EDHEC Risk: Banking on Liquidity
07 July 2010
EDHEC Risk report explores the changes in the nature of banking activities over the past few decades which are fundamental to understand the failings that resulted in the financial crisis. The role and extent of liquidity and collateral security is fully analyzed and policy recommendations are made.
EDHEC Risk report explores the changes in the nature of banking activities over the past few decades which are fundamental to understand the failings that resulted in the financial crisis. The role and extent of liquidity and collateral security is fully analyzed and policy recommendations made.
Conclusions
The very simple model developed by Holmstrom & Tirole demonstrates that markets have limits and that reliance upon them alone for bank funding is flawed. EDHEC has considered trade-offs between transaction, or flow, liquidity and the liquidity stock. Much of market participant activity emphasises the former and ignores the latter. It also demonstrates that derivatives activity, even when fairly priced, can reduce the liquidity stock. The ICMA 2009 survey reports that more than $4 trillion of collateral was posted in support of derivatives contracts.
Liquidity has not figured on the international regulatory agenda until recently. In Basel II it was evident (though obscured may be more correct) only in that tier-two capital admitted debt securities with a term longer than five years—the term being related to liquidity demand.
EDHEC has documented material issues associated with the stock of liquidity for banks engaged in both risk management services and traditional loan and deposit banking. EDHEC has illustrated that the scale of these activities may impose significant pressures on both a bank’s and the system’s liquidity.

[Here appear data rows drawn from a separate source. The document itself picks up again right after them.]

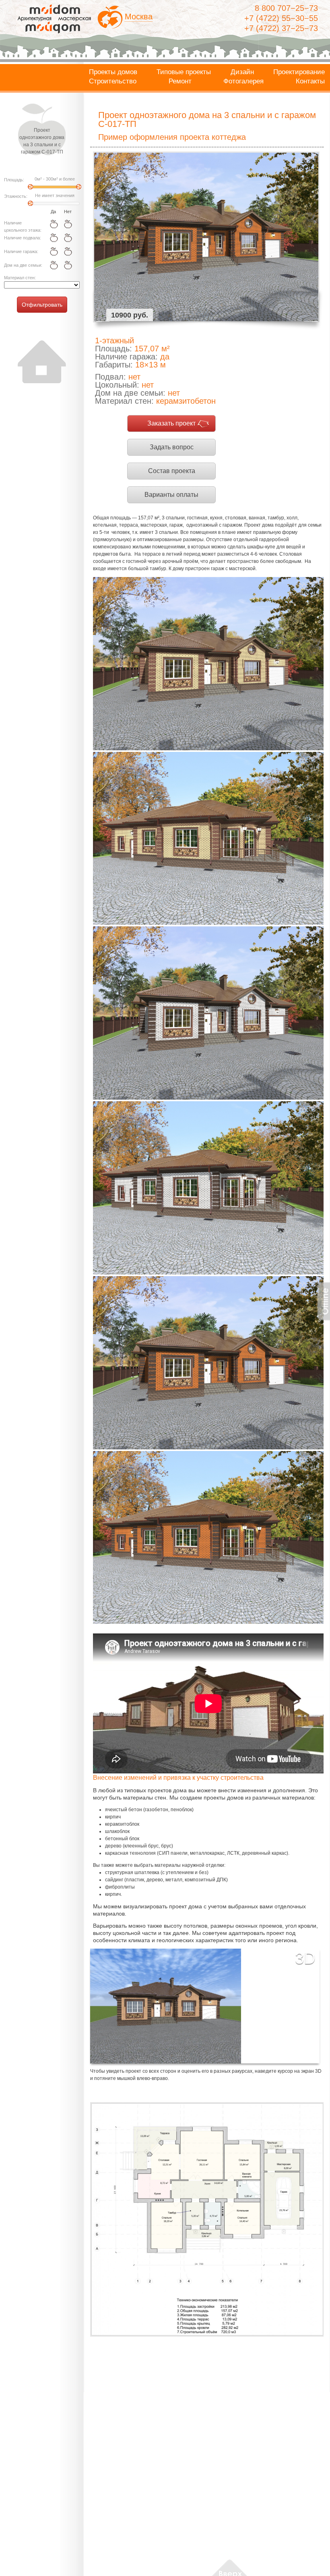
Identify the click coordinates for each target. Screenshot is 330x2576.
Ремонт (180, 81)
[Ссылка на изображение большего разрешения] (207, 2219)
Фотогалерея (243, 81)
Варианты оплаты (171, 494)
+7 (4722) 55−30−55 (281, 18)
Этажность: (15, 196)
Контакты (310, 81)
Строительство (112, 81)
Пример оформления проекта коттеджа (172, 137)
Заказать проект (171, 423)
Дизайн (242, 72)
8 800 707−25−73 (286, 8)
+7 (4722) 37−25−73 (281, 28)
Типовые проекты (184, 72)
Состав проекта (171, 470)
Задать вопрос (172, 447)
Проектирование (299, 72)
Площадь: (14, 179)
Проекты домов (113, 72)
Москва (139, 16)
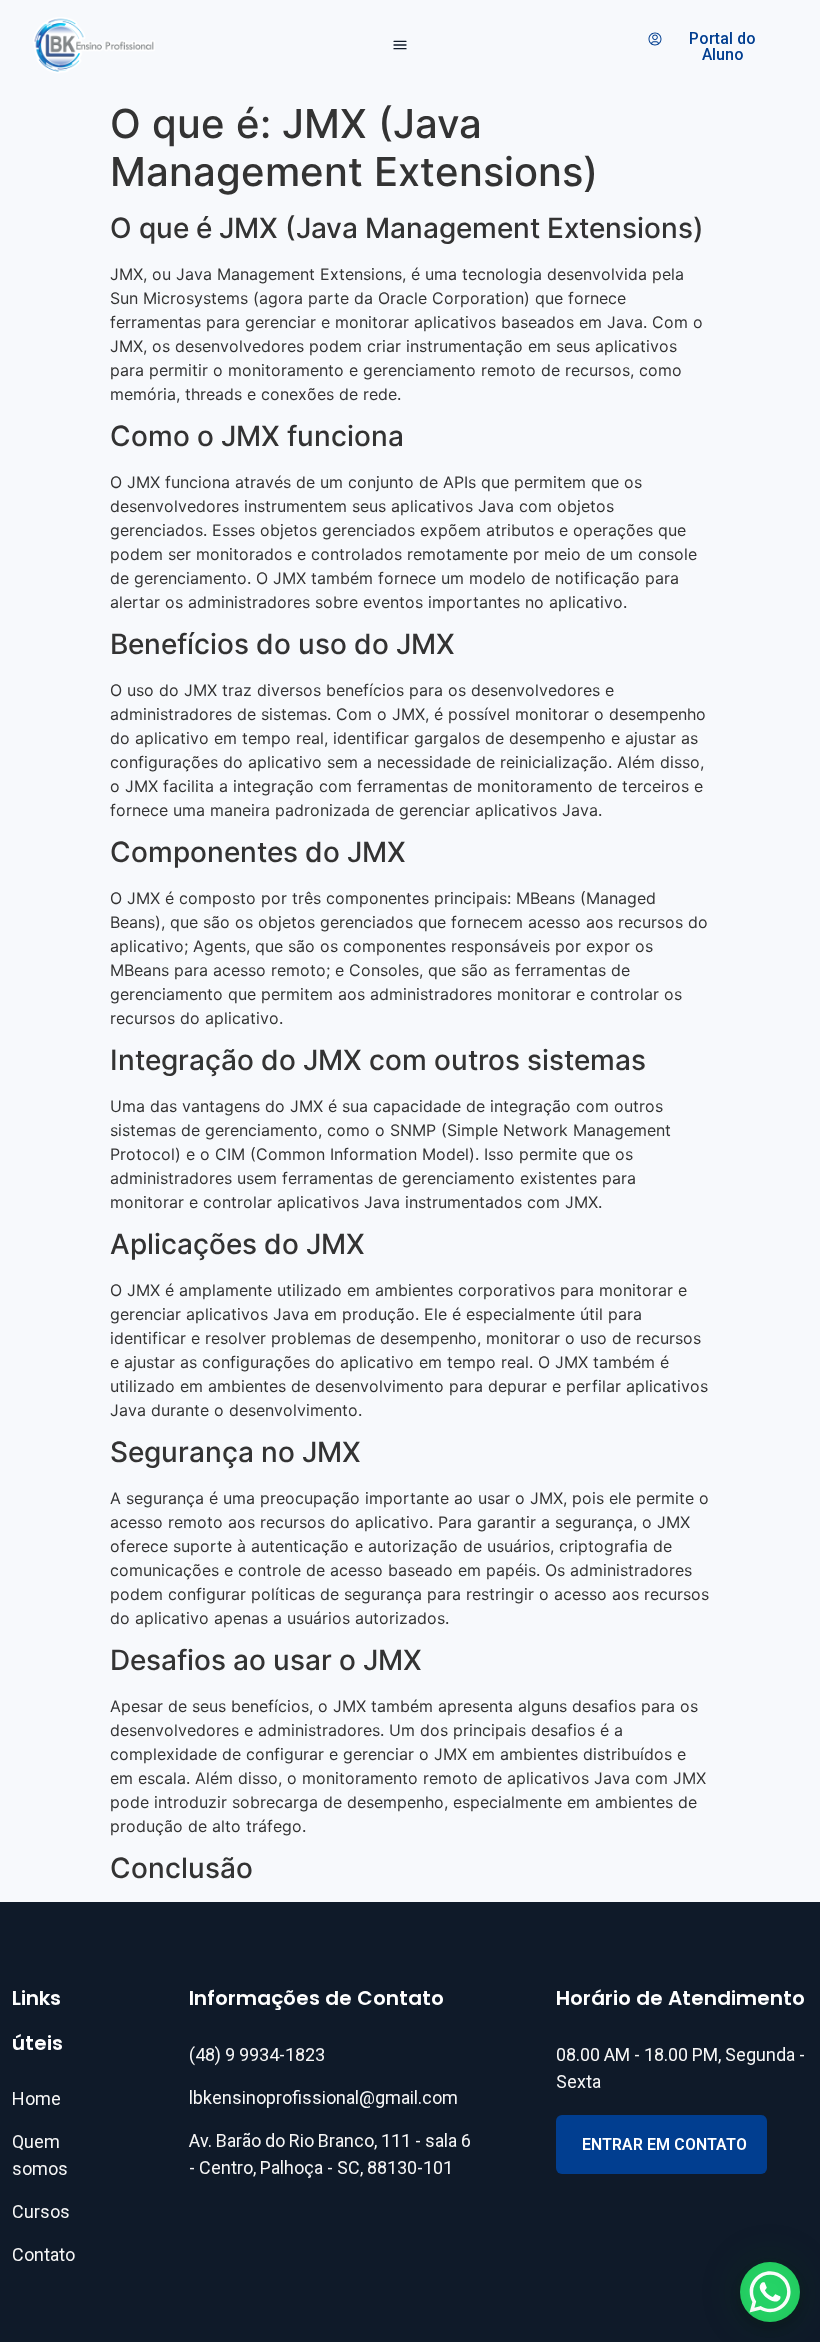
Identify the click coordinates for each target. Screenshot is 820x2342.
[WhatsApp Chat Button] (770, 2292)
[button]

EDHEC has considered the role of collateral in this process. EDHEC believes that central counterparties, which are widely advocated in resolution of some of the perceived difficulties with derivatives, will not resolve these liquidity and related problems but rather will concentrate them. EDHEC has noted some consequences of derivatives of concern for financial markets—the induced path-dependency —as well as for the economy and for bank shareholders, in particular, weakened management due diligence incentives.